Glen Assoun. Photo: Halifax Examiner

Yesterday, the Serious Incident Response Team (SIRT, the provincial body tasked with investigating potential police misconduct) issued the following release:

Independent Investigations Office of BC (IIOBC) To Investigate Historical Matter in Nova Scotia

On September 8, 2020, then Minister of Justice and Attorney General Mark Furey, asked the Serious Incident Response Team to investigate whether there was criminal misconduct by the police during the period before the appeal of Glen Assoun’s conviction.

In the interest of transparency, Director Cacchione asked The Independent Investigations Office (IIO) of BC to conduct the investigation into this historical matter. The IIO is under the leadership of Ronald J. MacDonald, former director of the Nova Scotia Serious Incident Response Team.

On March 8, 2021, an Order in Council endorsed an IIO inquiry into allegations that the RCMP in Nova Scotia inappropriately destroyed evidence which was used in the 1999 wrongful murder conviction of Glen Assoun. The investigation will also examine whether any member of the Halifax Regional Police committed any offence related to this conviction.

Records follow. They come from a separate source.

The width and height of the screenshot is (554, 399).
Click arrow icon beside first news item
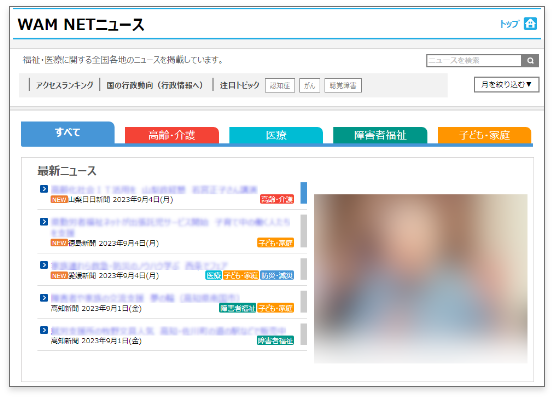pos(44,189)
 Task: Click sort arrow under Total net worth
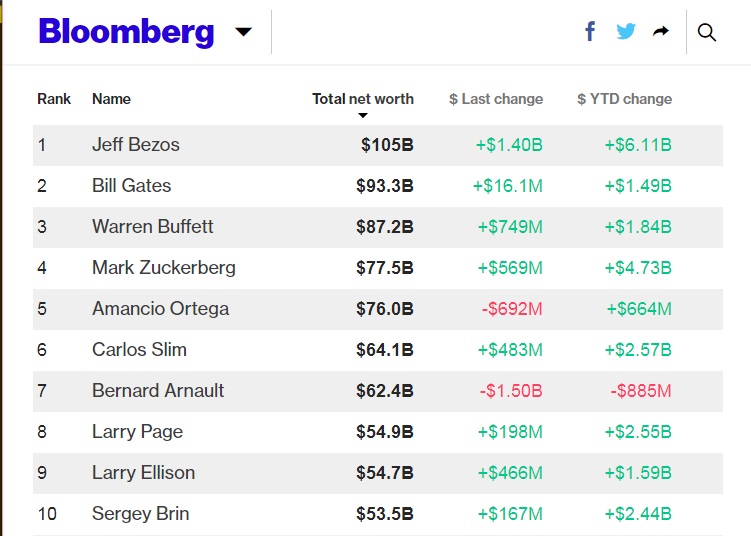pyautogui.click(x=363, y=116)
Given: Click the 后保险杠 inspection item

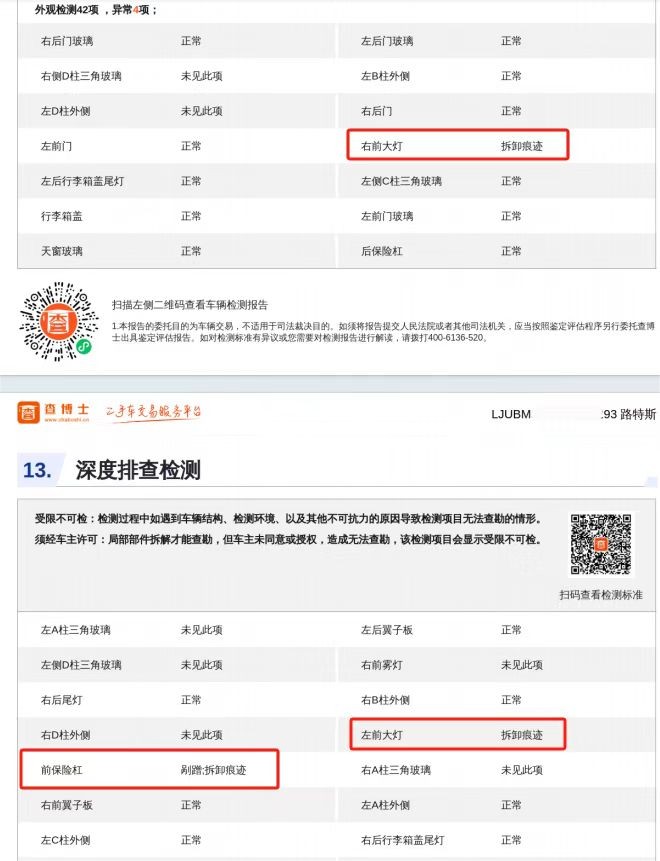Looking at the screenshot, I should coord(382,251).
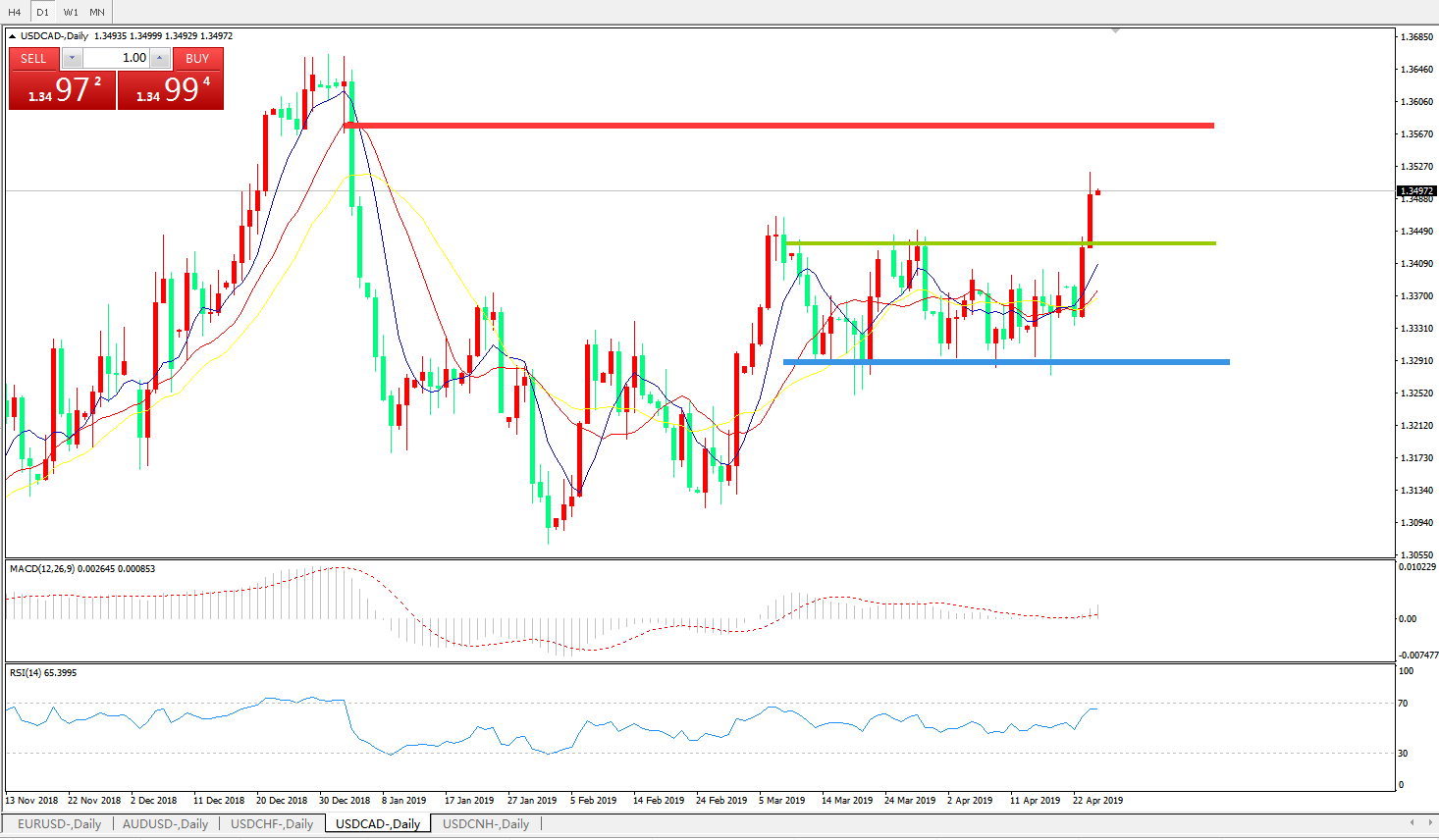The width and height of the screenshot is (1439, 840).
Task: Switch to AUDUSD-,Daily chart tab
Action: click(x=165, y=824)
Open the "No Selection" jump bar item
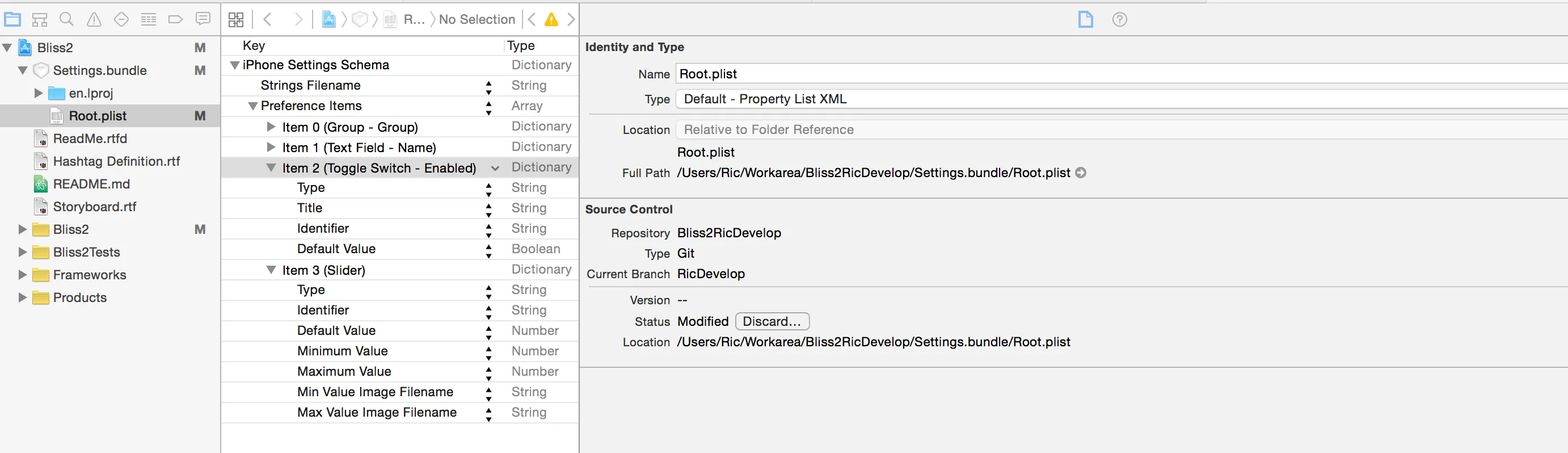The height and width of the screenshot is (453, 1568). (x=477, y=19)
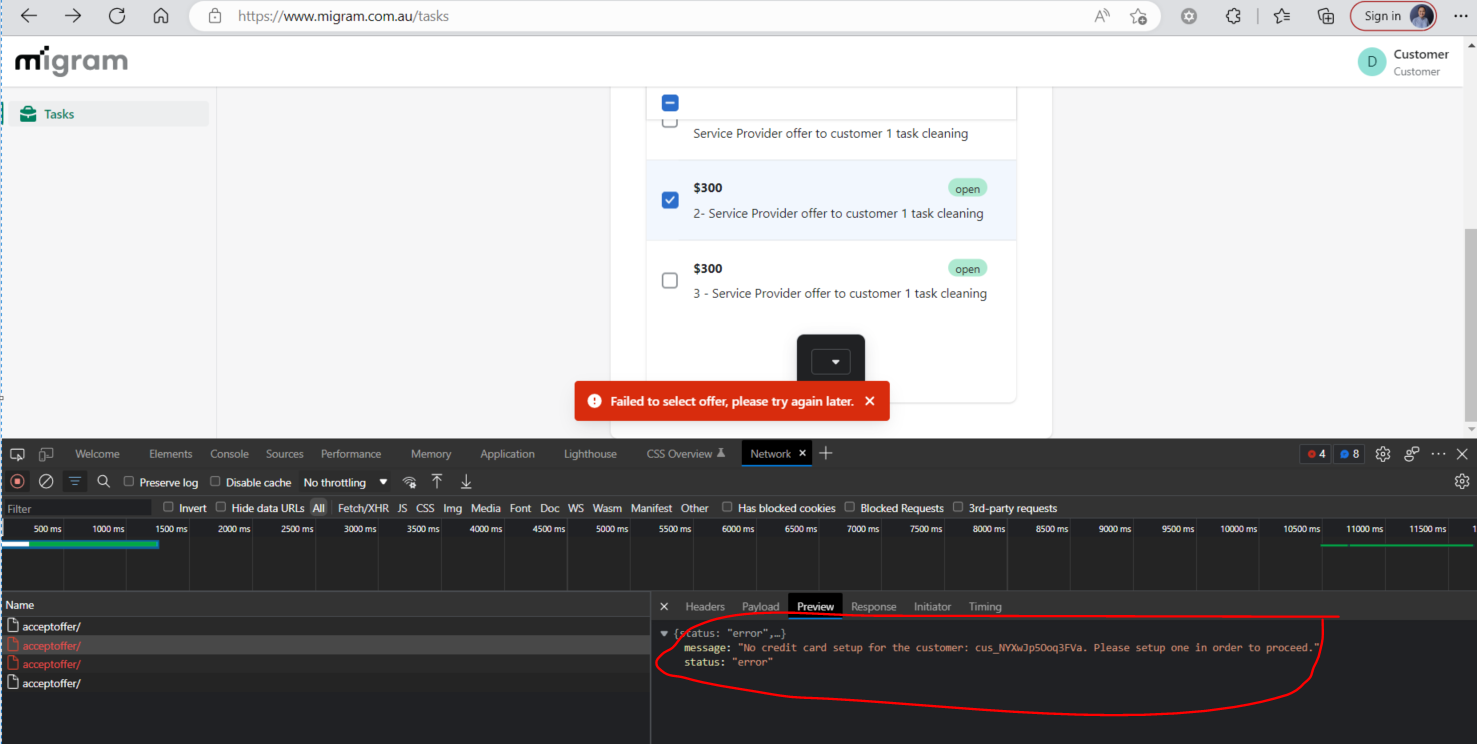The width and height of the screenshot is (1477, 744).
Task: Open the Console panel
Action: point(229,453)
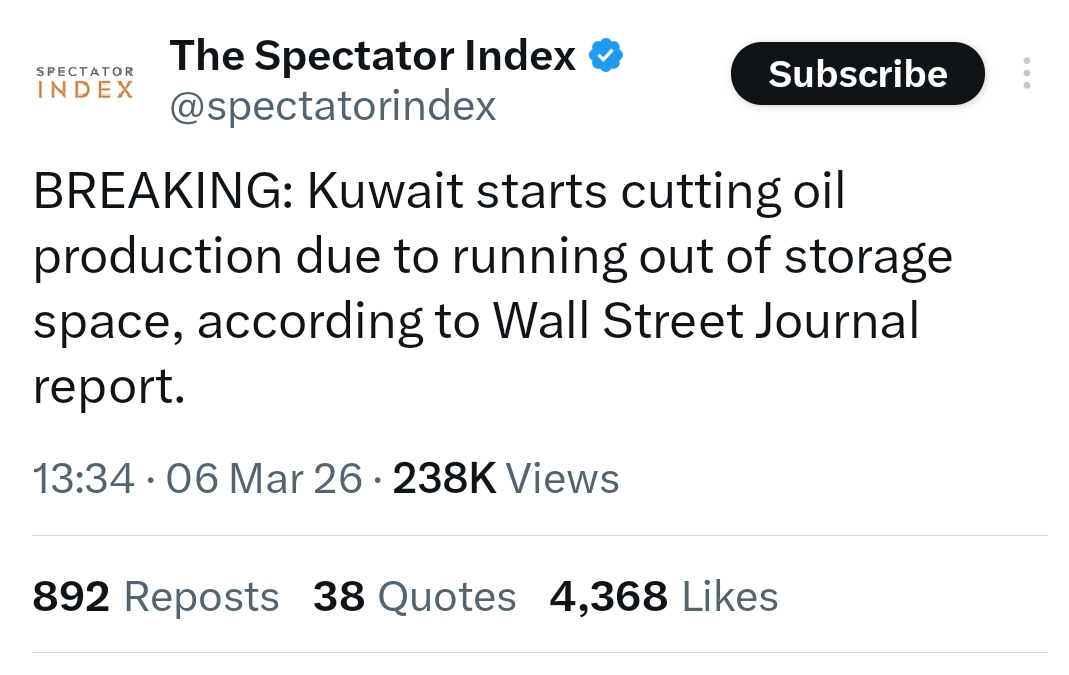Click the word BREAKING in the post

pos(162,193)
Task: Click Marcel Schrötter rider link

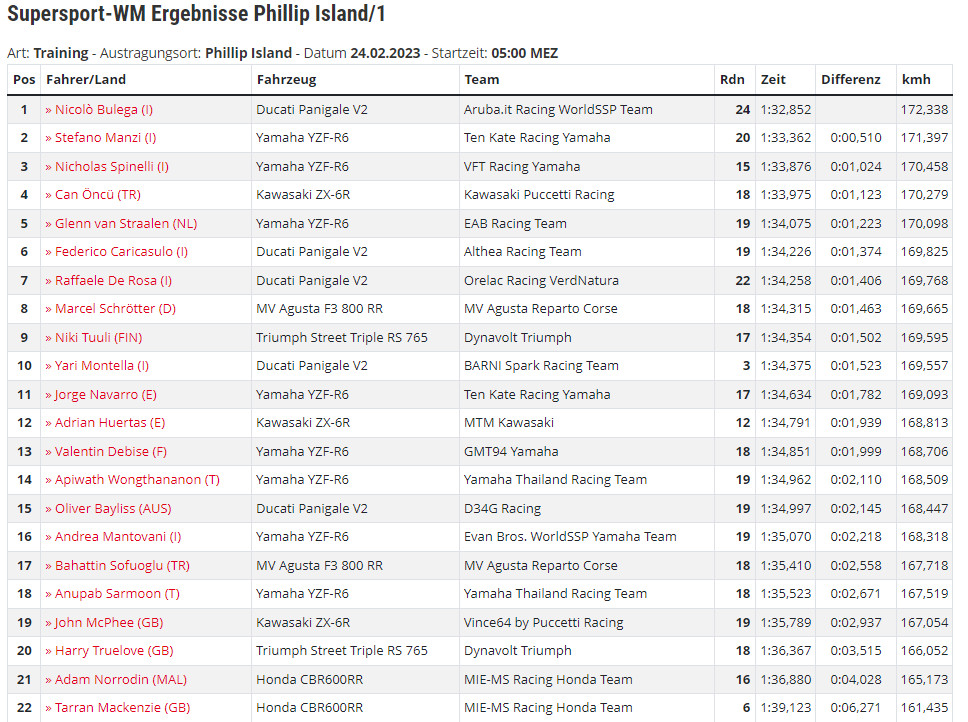Action: click(x=114, y=309)
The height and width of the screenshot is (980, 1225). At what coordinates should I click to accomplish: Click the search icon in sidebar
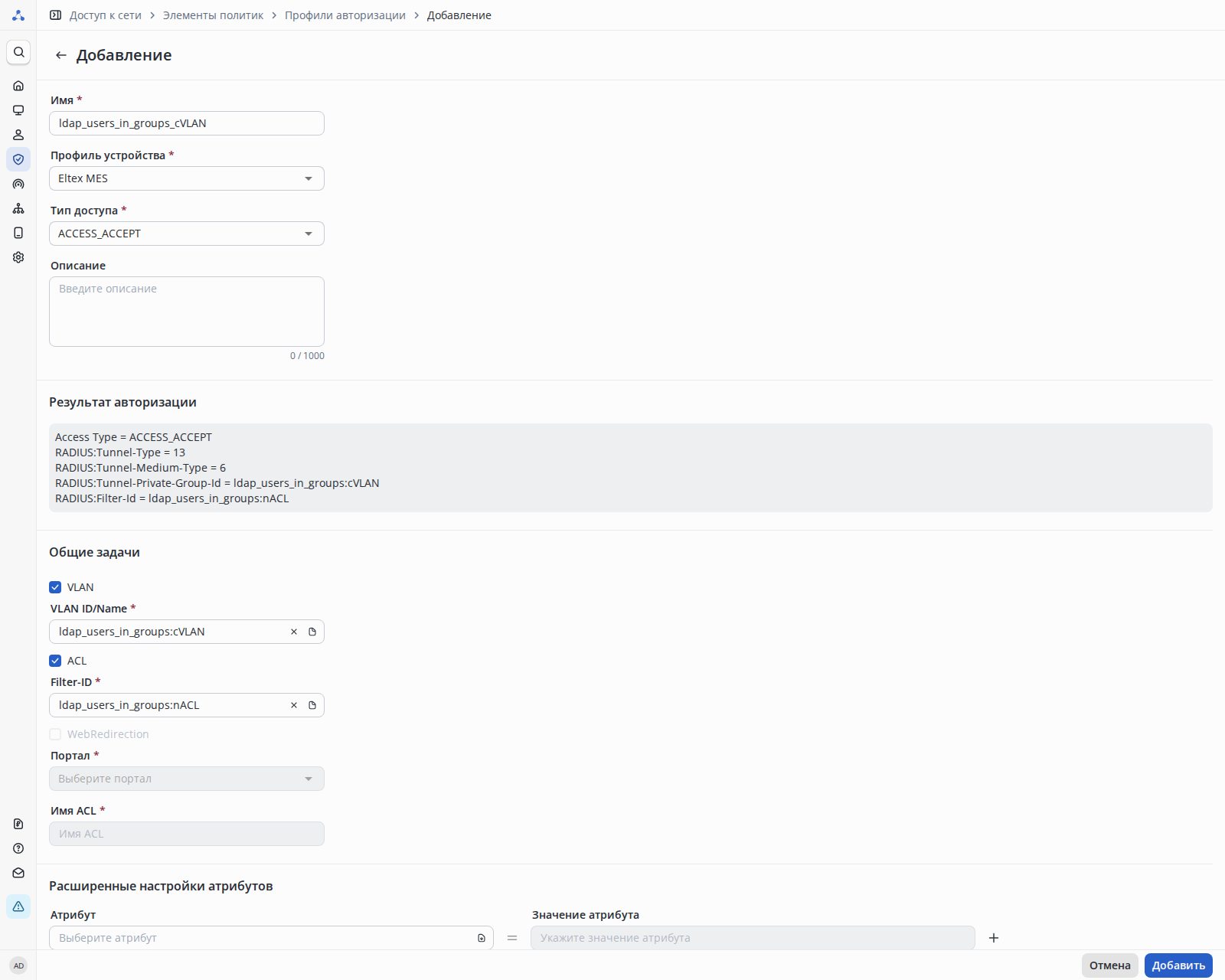point(18,52)
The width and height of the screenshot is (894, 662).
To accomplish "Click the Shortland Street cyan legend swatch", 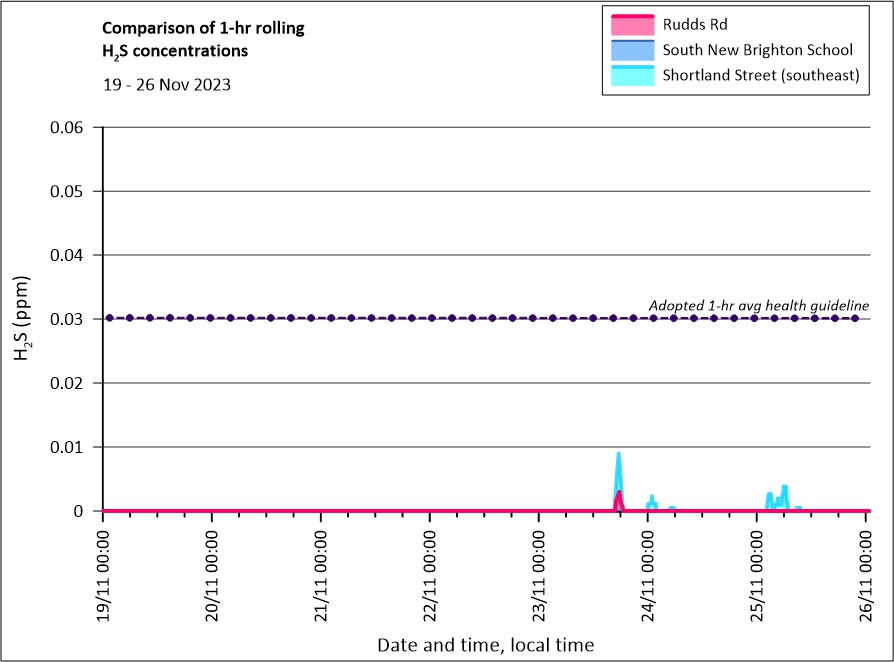I will pyautogui.click(x=631, y=75).
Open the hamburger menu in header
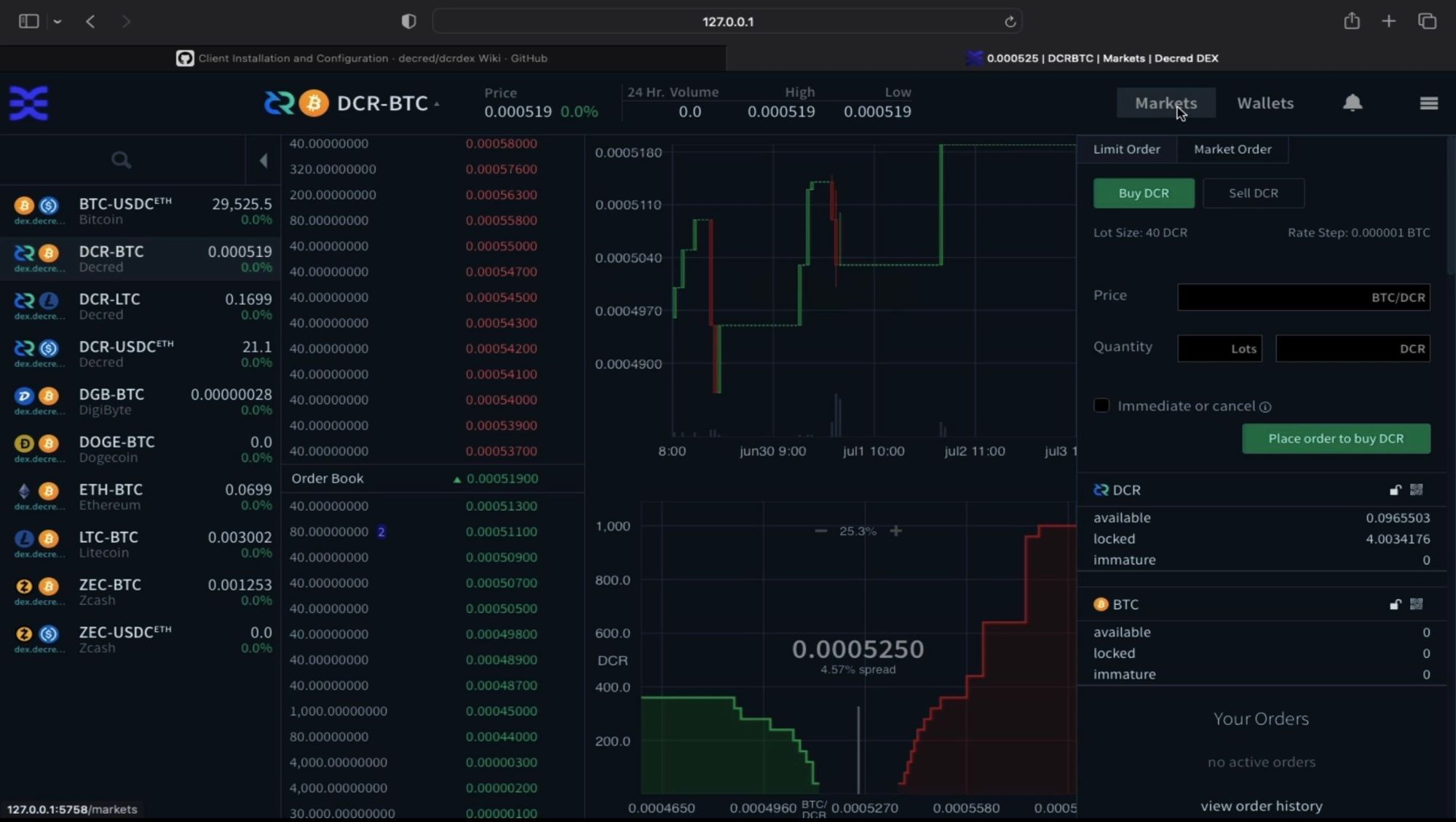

IIO investigators will begin a review of the matter in the near future to undertake this work. This will include their deployment to Nova Scotia as necessary. The IIO utilizes a “start from zero” approach, drawing no conclusions regarding the outcome of an investigation while working to gather all available evidence. The Chief Civilian Director will then review the evidence and, applying relevant legal principles, will determine whether reasonable grounds exist to believe that an officer may have committed an offence.

The IIO is committed to upholding the public trust placed in the civilian oversight of law enforcement system. Upon conclusion of the investigation, the IIO will report out its findings in as transparent a manner as practicable.

I reported essentially the same information last October:

The local SIRT office is hopelessly compromised in this investigation — of its four investigators, one is on loan from the Halifax police, one is on loan from the Halifax RCMP, and the other two are retired RCMP officers from other jurisdictions. Cacchione told me he’s aware of that conflict-of-interest, so he’s asking the Independent Investigations Office (IIC) — SIRT’s equivalent in British Columbia — to conduct the investigation. Those investigators are civilians, he told me. They will be overseen jointly by Cacchione and IIC Director Ron MacDonald.

So I guess the news is this: six months after IIC was requested to conduct the investigation, it’s finally agreed to it.

I appreciate that I live in a news media world that has a different perspective of time — asking me to schedule something in May is essentially the same as asking me to schedule something for the year 2047 — but as they say in the courts, justice delayed is justice denied. Glen Assoun isn’t getting any younger; he’s in frail health and some explanation for his wrongful conviction might ease his mental anguish. Besides that, as with any dated police investigation, witnesses die or move on, memories fade, evidence disappears. Speed is of the essence here.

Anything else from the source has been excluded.